#### BESCHIKBARE RIJEN

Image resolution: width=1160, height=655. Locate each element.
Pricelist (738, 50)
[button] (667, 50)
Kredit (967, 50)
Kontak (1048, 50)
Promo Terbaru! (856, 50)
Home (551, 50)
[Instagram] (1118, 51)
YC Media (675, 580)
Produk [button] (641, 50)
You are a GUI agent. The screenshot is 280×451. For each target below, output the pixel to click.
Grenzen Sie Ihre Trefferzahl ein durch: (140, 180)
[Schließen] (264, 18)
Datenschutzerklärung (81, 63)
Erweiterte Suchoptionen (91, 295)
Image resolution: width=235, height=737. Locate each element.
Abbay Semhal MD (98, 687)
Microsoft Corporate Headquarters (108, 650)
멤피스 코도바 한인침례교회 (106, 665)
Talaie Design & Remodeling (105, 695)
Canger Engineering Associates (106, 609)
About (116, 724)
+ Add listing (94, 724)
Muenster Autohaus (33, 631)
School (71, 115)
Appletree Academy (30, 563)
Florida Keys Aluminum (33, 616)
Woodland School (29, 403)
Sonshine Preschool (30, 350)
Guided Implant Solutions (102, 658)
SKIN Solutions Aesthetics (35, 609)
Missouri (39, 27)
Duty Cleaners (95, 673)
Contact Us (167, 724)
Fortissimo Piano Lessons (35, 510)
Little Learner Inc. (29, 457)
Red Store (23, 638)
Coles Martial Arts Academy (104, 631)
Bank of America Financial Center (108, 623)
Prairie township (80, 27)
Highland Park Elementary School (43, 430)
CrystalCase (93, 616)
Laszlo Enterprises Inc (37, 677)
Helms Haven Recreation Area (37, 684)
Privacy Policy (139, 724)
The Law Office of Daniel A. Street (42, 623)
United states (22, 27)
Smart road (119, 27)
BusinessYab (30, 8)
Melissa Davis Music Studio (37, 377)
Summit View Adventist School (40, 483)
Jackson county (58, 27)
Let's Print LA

########

• **TAAKVEREISTEN**: Orden alle rijen hierboven als een genummerde lijst en sla lege regels over.

• **UITVOER OEFENING**:
1. Image resolution: width=1160, height=655. Locate each element.
2. Pricelist (738, 50)
3. [button] (667, 50)
4. Kredit (967, 50)
5. Kontak (1048, 50)
6. Promo Terbaru! (856, 50)
7. Home (551, 50)
8. [Instagram] (1118, 51)
9. YC Media (675, 580)
10. Produk [button] (641, 50)
11. You are a GUI agent. The screenshot is 280×451. For each target below, output the pixel to click.
12. Grenzen Sie Ihre Trefferzahl ein durch: (140, 180)
13. [Schließen] (264, 18)
14. Datenschutzerklärung (81, 63)
15. Erweiterte Suchoptionen (91, 295)
16. Image resolution: width=235, height=737. Locate each element.
17. Abbay Semhal MD (98, 687)
18. Microsoft Corporate Headquarters (108, 650)
19. 멤피스 코도바 한인침례교회 (106, 665)
20. Talaie Design & Remodeling (105, 695)
21. Canger Engineering Associates (106, 609)
22. About (116, 724)
23. + Add listing (94, 724)
24. Muenster Autohaus (33, 631)
25. School (71, 115)
26. Appletree Academy (30, 563)
27. Florida Keys Aluminum (33, 616)
28. Woodland School (29, 403)
29. Sonshine Preschool (30, 350)
30. Guided Implant Solutions (102, 658)
31. SKIN Solutions Aesthetics (35, 609)
32. Missouri (39, 27)
33. Duty Cleaners (95, 673)
34. Contact Us (167, 724)
35. Fortissimo Piano Lessons (35, 510)
36. Little Learner Inc. (29, 457)
37. Red Store (23, 638)
38. Coles Martial Arts Academy (104, 631)
39. Bank of America Financial Center (108, 623)
40. Prairie township (80, 27)
41. Highland Park Elementary School (43, 430)
42. CrystalCase (93, 616)
43. Laszlo Enterprises Inc (37, 677)
44. Helms Haven Recreation Area (37, 684)
45. Privacy Policy (139, 724)
46. The Law Office of Daniel A. Street (42, 623)
47. United states (22, 27)
48. Smart road (119, 27)
49. BusinessYab (30, 8)
50. Melissa Davis Music Studio (37, 377)
51. Summit View Adventist School (40, 483)
52. Jackson county (58, 27)
53. Let's Print LA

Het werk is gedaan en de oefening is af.